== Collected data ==
--

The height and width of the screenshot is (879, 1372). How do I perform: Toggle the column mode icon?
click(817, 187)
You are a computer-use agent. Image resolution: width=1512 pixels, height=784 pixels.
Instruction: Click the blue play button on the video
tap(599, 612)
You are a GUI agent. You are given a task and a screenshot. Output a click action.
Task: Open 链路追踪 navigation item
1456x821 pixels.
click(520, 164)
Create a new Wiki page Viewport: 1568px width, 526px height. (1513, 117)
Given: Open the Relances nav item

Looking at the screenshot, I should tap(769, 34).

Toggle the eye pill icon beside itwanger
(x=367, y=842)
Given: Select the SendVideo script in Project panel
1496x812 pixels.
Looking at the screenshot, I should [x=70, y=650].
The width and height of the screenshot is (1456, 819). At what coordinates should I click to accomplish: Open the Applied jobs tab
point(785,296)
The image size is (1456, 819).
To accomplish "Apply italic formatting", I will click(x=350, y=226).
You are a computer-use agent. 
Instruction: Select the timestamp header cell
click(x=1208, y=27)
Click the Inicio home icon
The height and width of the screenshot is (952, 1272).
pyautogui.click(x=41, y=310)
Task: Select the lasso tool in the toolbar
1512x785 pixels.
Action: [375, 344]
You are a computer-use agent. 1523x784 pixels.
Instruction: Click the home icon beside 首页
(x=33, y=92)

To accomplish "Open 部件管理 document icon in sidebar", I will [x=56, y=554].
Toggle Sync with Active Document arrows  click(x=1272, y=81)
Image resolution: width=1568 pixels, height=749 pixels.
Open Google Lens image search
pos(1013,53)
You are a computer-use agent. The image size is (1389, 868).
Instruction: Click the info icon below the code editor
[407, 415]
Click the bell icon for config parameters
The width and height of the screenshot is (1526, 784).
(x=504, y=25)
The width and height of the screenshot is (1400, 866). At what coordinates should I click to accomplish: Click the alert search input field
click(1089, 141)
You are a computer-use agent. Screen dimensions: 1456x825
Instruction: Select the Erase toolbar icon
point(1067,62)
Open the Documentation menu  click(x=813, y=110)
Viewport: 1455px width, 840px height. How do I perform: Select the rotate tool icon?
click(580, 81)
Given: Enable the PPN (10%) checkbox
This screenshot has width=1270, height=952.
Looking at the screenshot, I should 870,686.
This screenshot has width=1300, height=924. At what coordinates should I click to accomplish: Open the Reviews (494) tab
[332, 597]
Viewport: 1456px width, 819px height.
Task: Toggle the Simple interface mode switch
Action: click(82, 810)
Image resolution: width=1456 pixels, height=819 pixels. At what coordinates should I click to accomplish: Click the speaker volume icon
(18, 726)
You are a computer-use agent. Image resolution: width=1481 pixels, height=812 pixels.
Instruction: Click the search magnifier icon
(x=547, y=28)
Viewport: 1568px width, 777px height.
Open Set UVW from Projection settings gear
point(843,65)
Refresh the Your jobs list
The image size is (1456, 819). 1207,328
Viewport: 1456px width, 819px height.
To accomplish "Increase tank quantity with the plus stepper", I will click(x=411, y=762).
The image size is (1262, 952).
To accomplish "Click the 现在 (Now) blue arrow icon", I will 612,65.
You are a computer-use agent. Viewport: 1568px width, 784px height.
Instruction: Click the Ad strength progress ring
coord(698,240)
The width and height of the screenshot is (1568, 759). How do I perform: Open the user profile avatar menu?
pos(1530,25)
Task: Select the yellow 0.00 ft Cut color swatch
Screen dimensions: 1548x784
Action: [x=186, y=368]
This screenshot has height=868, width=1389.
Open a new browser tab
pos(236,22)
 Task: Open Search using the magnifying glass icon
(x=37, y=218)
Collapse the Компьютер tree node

--

== WHAT YOU SHOULD DO ==
Copy all the entries verbatim.

== ANSWER SPACE ==
The height and width of the screenshot is (879, 1372). How do I perform: Toggle the column mode icon?
click(817, 187)
You are a computer-use agent. Image resolution: width=1512 pixels, height=784 pixels.
Instruction: Click the blue play button on the video
tap(599, 612)
You are a GUI agent. You are given a task and a screenshot. Output a click action.
Task: Open 链路追踪 navigation item
1456x821 pixels.
click(520, 164)
Create a new Wiki page Viewport: 1568px width, 526px height. (1513, 117)
Given: Open the Relances nav item

Looking at the screenshot, I should tap(769, 34).

Toggle the eye pill icon beside itwanger
(x=367, y=842)
Given: Select the SendVideo script in Project panel
1496x812 pixels.
Looking at the screenshot, I should [x=70, y=650].
The width and height of the screenshot is (1456, 819). At what coordinates should I click to accomplish: Open the Applied jobs tab
point(785,296)
The image size is (1456, 819).
To accomplish "Apply italic formatting", I will click(x=350, y=226).
You are a computer-use agent. 
Instruction: Select the timestamp header cell
click(x=1208, y=27)
Click the Inicio home icon
The height and width of the screenshot is (952, 1272).
pyautogui.click(x=41, y=310)
Task: Select the lasso tool in the toolbar
1512x785 pixels.
Action: [375, 344]
You are a computer-use agent. 1523x784 pixels.
Instruction: Click the home icon beside 首页
(x=33, y=92)

To accomplish "Open 部件管理 document icon in sidebar", I will [x=56, y=554].
Toggle Sync with Active Document arrows  click(x=1272, y=81)
Image resolution: width=1568 pixels, height=749 pixels.
Open Google Lens image search
pos(1013,53)
You are a computer-use agent. The image size is (1389, 868).
Instruction: Click the info icon below the code editor
[407, 415]
Click the bell icon for config parameters
The width and height of the screenshot is (1526, 784).
(x=504, y=25)
The width and height of the screenshot is (1400, 866). At what coordinates should I click to accomplish: Click the alert search input field
click(1089, 141)
You are a computer-use agent. Screen dimensions: 1456x825
Instruction: Select the Erase toolbar icon
point(1067,62)
Open the Documentation menu  click(x=813, y=110)
Viewport: 1455px width, 840px height. How do I perform: Select the rotate tool icon?
click(580, 81)
Given: Enable the PPN (10%) checkbox
This screenshot has width=1270, height=952.
Looking at the screenshot, I should 870,686.
This screenshot has width=1300, height=924. At what coordinates should I click to accomplish: Open the Reviews (494) tab
[332, 597]
Viewport: 1456px width, 819px height.
Task: Toggle the Simple interface mode switch
Action: click(82, 810)
Image resolution: width=1456 pixels, height=819 pixels. At what coordinates should I click to accomplish: Click the speaker volume icon
(18, 726)
You are a computer-use agent. Image resolution: width=1481 pixels, height=812 pixels.
Instruction: Click the search magnifier icon
(x=547, y=28)
Viewport: 1568px width, 777px height.
Open Set UVW from Projection settings gear
point(843,65)
Refresh the Your jobs list
The image size is (1456, 819). 1207,328
Viewport: 1456px width, 819px height.
To accomplish "Increase tank quantity with the plus stepper", I will click(x=411, y=762).
The image size is (1262, 952).
To accomplish "Click the 现在 (Now) blue arrow icon", I will 612,65.
You are a computer-use agent. Viewport: 1568px width, 784px height.
Instruction: Click the Ad strength progress ring
coord(698,240)
The width and height of the screenshot is (1568, 759). How do I perform: Open the user profile avatar menu?
pos(1530,25)
Task: Select the yellow 0.00 ft Cut color swatch
Screen dimensions: 1548x784
Action: [x=186, y=368]
This screenshot has height=868, width=1389.
Open a new browser tab
pos(236,22)
 Task: Open Search using the magnifying glass icon
(x=37, y=218)
Collapse the Компьютер tree node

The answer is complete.